WHAT YOU NEED TO DO
Leave the pictures out, and repeat exactly every line from the one with "This screenshot has height=359, width=760." through the end of the data below.

SOURCE MATERIAL
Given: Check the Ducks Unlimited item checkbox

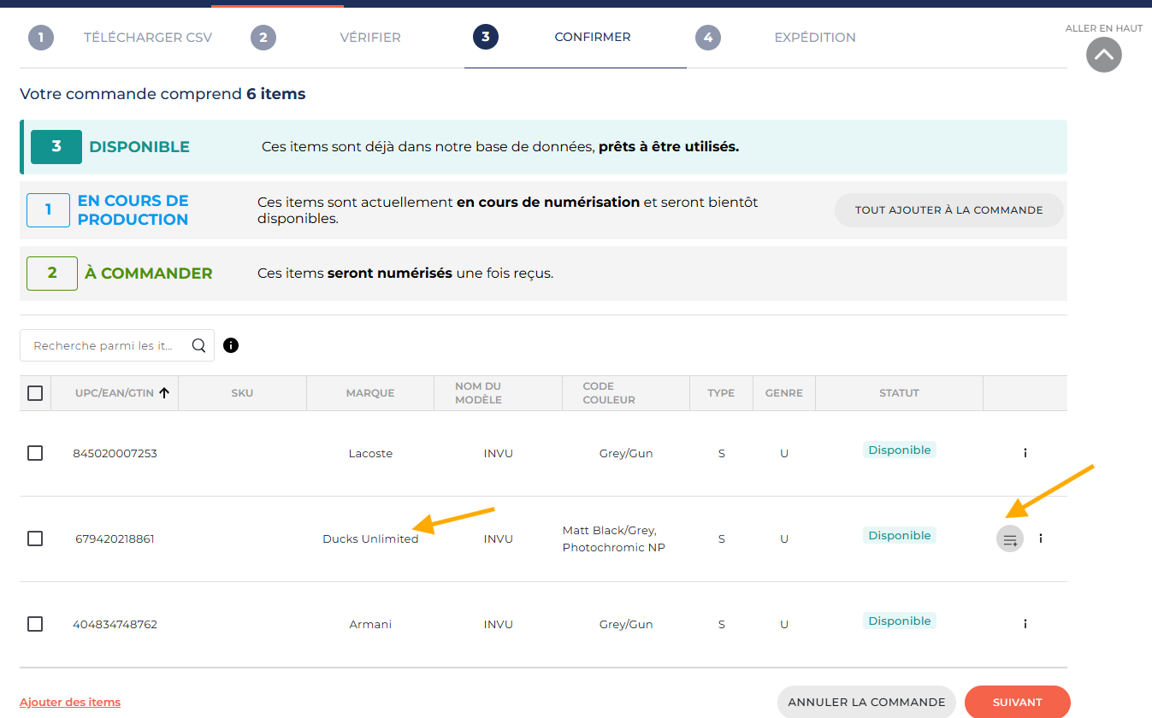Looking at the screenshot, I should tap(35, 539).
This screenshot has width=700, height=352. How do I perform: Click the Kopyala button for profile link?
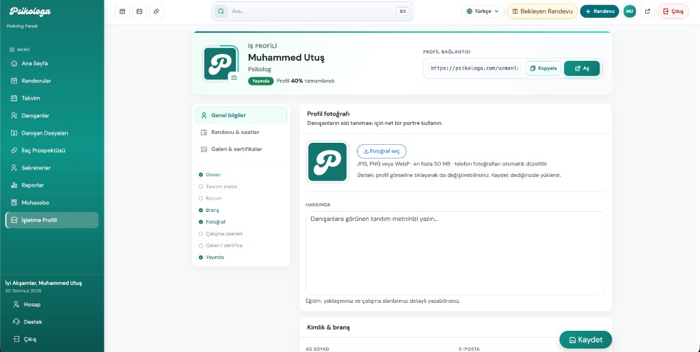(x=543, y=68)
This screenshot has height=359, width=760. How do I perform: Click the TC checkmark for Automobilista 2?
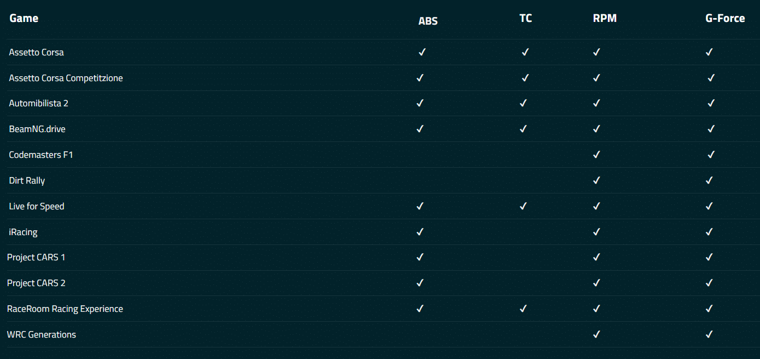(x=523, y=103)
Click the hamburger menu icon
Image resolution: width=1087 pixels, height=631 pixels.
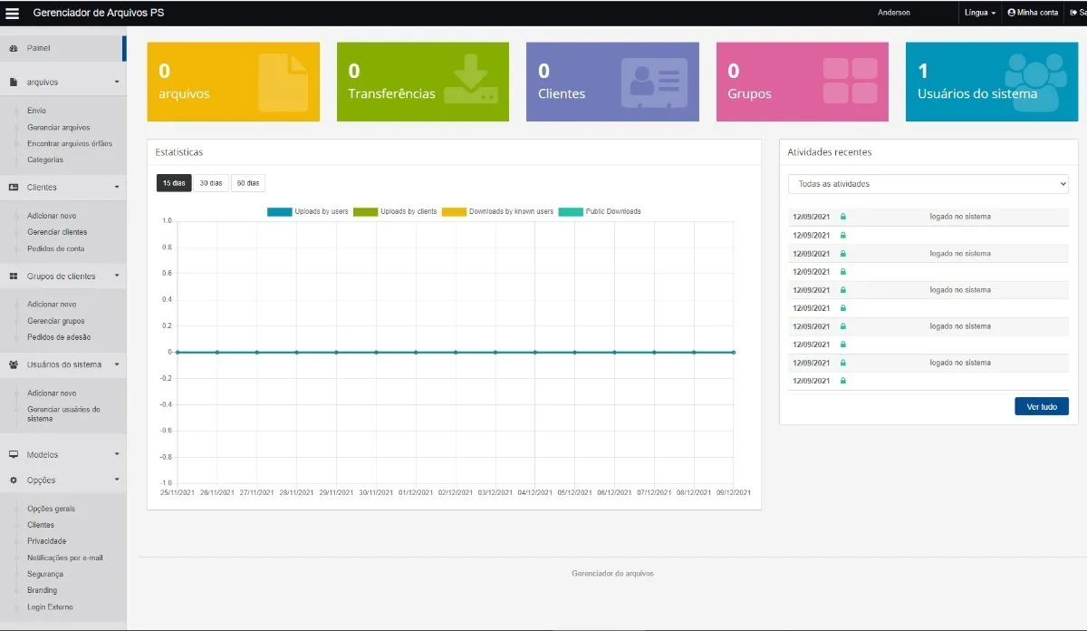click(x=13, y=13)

ANSWER FOR THIS EXERCISE
This screenshot has height=359, width=760. How do I perform: Click the TC checkmark for Automobilista 2?
(x=523, y=103)
Click the hamburger menu icon
Image resolution: width=1087 pixels, height=631 pixels.
click(x=13, y=13)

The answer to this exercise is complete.